* _WHAT TO WORK ON_
1. Copy word for word the part of the post about sex-positive feminism that opens with the words containing "Binaries are funny" and closes with "many other issues.".
2. Pick up the post about sex-positive feminism after its last sentence and continue it.

* _PASSAGE PROVIDED_
· · · · · · ·

Vintage posts are a series of posts from my old Livejournal.

First time I came across the term sex positive feminist I hated it, I id’ed as a rad fem at the time and felt that they took an overly optimistic view of the world, and fell into the traps of middle class I have choice lets talk about that feminism, something which is still endemic to feminist as a whole, then I read a book which changed my life
A Restricted Country by Joan nestle
, gave me the strength to start considering gender (though the lens of passing women*). I read about the struggle for lesbian rights, about McCarthyism and the fear of “are you now or have you ever” but it was one of the last essays in that book that shock me to my core, I think it was called dyke’s and whores, and sort to draw connections between socially unacceptable female sexuality, I remember lying in bed, struggling with her words, how could she say that lesbians (good sexuality) and whores (bad) where the same.

Binaries are funny things aren’t they, so for all the things I have to thank Joan for I think the most important thing for me was that she pointed out I still judged women by how they behaved sexually, and in doing that I mirrored the patriarchy I was trying to avoid.

The specific quote from my friend was that sex pos feminists believe avoid the real issue, we talk about the workers rather than the product of pornogrpahy, and it is the product that does the real harm (assuming consenting and well treated workers), now first off, I don’t believe that sexually explicit material is in of it’s self harmful, I do believe much pornography needs to be challenged and discussed for its racism, sexism, the very small set of body types it uses, as well as many other issues.

· · · · · · ·

* _DATA_
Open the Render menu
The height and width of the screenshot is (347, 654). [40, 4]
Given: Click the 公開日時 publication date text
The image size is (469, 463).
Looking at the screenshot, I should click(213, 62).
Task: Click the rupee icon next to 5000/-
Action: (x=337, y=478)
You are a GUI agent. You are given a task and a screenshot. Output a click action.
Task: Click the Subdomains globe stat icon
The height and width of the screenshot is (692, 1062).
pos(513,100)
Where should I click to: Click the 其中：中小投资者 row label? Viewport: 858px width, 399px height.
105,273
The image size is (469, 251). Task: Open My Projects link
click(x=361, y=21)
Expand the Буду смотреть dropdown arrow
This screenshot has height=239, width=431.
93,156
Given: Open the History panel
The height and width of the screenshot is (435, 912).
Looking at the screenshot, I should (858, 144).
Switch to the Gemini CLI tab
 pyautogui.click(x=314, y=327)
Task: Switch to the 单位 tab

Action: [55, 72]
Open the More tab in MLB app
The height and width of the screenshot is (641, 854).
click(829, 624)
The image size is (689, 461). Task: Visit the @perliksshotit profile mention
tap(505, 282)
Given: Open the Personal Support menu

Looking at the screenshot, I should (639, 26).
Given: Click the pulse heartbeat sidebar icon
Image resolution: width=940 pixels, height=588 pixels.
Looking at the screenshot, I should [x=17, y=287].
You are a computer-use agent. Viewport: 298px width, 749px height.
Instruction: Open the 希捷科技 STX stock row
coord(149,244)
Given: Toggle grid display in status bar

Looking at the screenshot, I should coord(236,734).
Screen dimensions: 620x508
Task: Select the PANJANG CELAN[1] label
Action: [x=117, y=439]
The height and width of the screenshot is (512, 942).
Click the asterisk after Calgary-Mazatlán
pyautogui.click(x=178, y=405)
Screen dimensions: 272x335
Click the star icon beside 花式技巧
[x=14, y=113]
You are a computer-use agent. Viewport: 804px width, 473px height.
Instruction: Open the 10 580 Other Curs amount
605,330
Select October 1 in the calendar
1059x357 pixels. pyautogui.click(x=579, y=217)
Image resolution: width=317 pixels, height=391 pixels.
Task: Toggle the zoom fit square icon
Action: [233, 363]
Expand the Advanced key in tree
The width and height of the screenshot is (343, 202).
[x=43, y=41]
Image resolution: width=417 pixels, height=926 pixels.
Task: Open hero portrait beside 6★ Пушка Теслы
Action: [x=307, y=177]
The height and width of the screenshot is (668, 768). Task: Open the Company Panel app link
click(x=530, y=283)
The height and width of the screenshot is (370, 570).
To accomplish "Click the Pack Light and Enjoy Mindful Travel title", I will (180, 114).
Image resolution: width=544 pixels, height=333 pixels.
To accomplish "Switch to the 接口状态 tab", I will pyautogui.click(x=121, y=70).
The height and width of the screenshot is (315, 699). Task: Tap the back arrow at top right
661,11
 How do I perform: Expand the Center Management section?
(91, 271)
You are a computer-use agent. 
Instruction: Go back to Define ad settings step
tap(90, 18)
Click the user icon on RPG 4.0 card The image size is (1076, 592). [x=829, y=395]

· · · · · · ·

* _TASK RESULTS_
1.
Binaries are funny things aren’t they, so for all the things I have to thank Joan for I think the most important thing for me was that she pointed out I still judged women by how they behaved sexually, and in doing that I mirrored the patriarchy I was trying to avoid.

The specific quote from my friend was that sex pos feminists believe avoid the real issue, we talk about the workers rather than the product of pornogrpahy, and it is the product that does the real harm (assuming consenting and well treated workers), now first off, I don’t believe that sexually explicit material is in of it’s self harmful, I do believe much pornography needs to be challenged and discussed for its racism, sexism, the very small set of body types it uses, as well as many other issues.

2.
However I would invite anyone to sit down and watch the latest season of Australia next top model with me and not come up with all the same complaints, “you will never be the girl next door” said to a women of non Anglo (I believe aboriginal) decent or the size 10 model told that she no longer made a dress look good because of her weight. I don’t think as feminists we do ourselves any favours by setting up yet again good women bad women stereotypes, which I believe the porn critical feminists (look mum no scare quotes) do when they set up mostly het ( because this conversations often talk about male partners using porn against their partners wishes) – mostly economically privileged (in that they are not people who might have to do survival sex) women as victims of pornography which contributes to a society where women are only seen as sex objects.

Women have always in Western societies, and I suspect in all societies been seen as sex/marriage/procreation objects, as connected to their fathers, their husbands, their brothers, the real people and frankly given the choice I would, as someone passed as female rather be seen under the guise of cock hungry whores 48 rather than the genesis’s eve, the reason we no longer inhabit the garden of Eden, or Pandora, a punishment sent to man bringing disease and pests to the world.

*Female assigned people who passed as men, many of whom I now believe would consider themselves trans men/genderqueer today.